Lyric Stage’s ‘Virginia Woolf’: A battle for the ages

Dan Whelton, Paula Plum and Steven Barkimer in "Who's Afraid of Virginia  Woolf?" Photo: Mark S. Howard

Dan Whelton, Paula Plum and Steven Barkhimer in “Who’s Afraid of Virginia Woolf?” Photo: Mark S. Howard

BOSTON – Playwright Edward Albee was not all about making theater-goers feel comfortable.

In his classic “Who’s Afraid of Virginia Woolf?”, now being presented by the Lyric Stage Company of Boston, there is enough discomfort to go around and as the discomfort level mounts on stage, it spills over to the audience.

In “Virginia Woolf,” husband and wife eviscerate each other onstage in the presence of their guests, who are at times aghast, horrified and humiliated.

Of course any gathering that starts at 2 a.m. and is fueled by massive quantities of alcohol is bound to reveal some close-held secrets – in vino veritas,  the Romans would say.

Steven Barkhimer as George and Paula Plum as Martha would be on anyone’s shortlist of the finest and most consistent actors in Greater Boston. Barkhimer is also a talented playwright and musician, while Plum has proven her skills as a director in shows such as “Out of Sterno” and “The School for Scandal.”

Plum said in an interview that she declined a chance to do “Woolf” with her actor husband Richard Snee because the play was too “vicious.”

A wise decision. Early on, George shows the stuffiness and reserve of a college professor while Martha is flirtatious and coquettish, but the thin veneer of civility that exists between the couple at the beginning of the play is slowly stripped away and dissipates amid the insults and baiting.

This is a play where verbal fisticuffs turn into the real thing

George’s teaching career as a history professor at the small New England college long ruled by Martha’s father hit a dead end many years before the play opens as the couple arrives home at 2 a.m. after a faculty party at the home of Martha’s father.

Martha, given her father’s position, is to the manor born and casts a long shadow on campus, something she long has been very well aware of – and has reminded George of constantly during the couple’s 23 years of marriage.

So while the couple warm up for their guests’ arrival with some vigorous sniping, it isn’t until after their guests arrive and the liquor really starts flowing that the tension ratchets up.

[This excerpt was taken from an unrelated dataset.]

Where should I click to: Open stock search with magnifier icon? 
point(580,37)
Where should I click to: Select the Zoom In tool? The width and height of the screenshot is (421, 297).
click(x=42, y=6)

Dan Whelton is Nick – a handsome young up-and-coming professor at the college in whom George clearly sees what he could have been and should have been before it all went wrong. Whelton holds his own as George and Martha draw him into their battle and threaten to make collateral damage of both he and Erica Spyres as his wife Honey. She is a meek, subservient type who can’t hold her liquor and eventually gets wrapped up in George and Martha’s sadistic, dangerous games.

Early on it appears that George, emasculated by Martha’s father, will bow to her tyrannies. But that couldn’t be further from the truth.

Barkimer’s George will erupt with furies generated by a thousand slights real or imagined. At several points during the long morning’s journey to day things will spiral out of control, and life, limb and marriages will all be at risk.

“We need to play a game,” seethes George at one point. “Hump the hostess,” is for later, he explains, speaking the truth.

The barbs in the first act are merely jabs. They will become poison-tipped in Act II, before all-out nuclear warfare erupts and all the punches are below the belt in the third act.

Director Scott Edmiston has the cast at such a fever pitch that I find it remarkable that in a recent week, the cast did seven performances of the work, which is nearly three hours long with two intermissions.

You might find you feel like you need a shower after watching George and Martha batter each other into a final exhausted submission, but it is a journey well worth taking, two nonpareil performers working under an accomplished director, getting down and dirty in a battle for the ages.

The Lyric Stage Company of Boston production of Edward Albee’s “Who’s Afraid of Virginia Woolf?” Directed by Scott Edmiston. Scenic design by Janie E. Howland. Costume design by Charles Schoonmaker. Lighting design by Karen Perlow. Composition/sound design by Dewey Dellay. Through Feb. 12.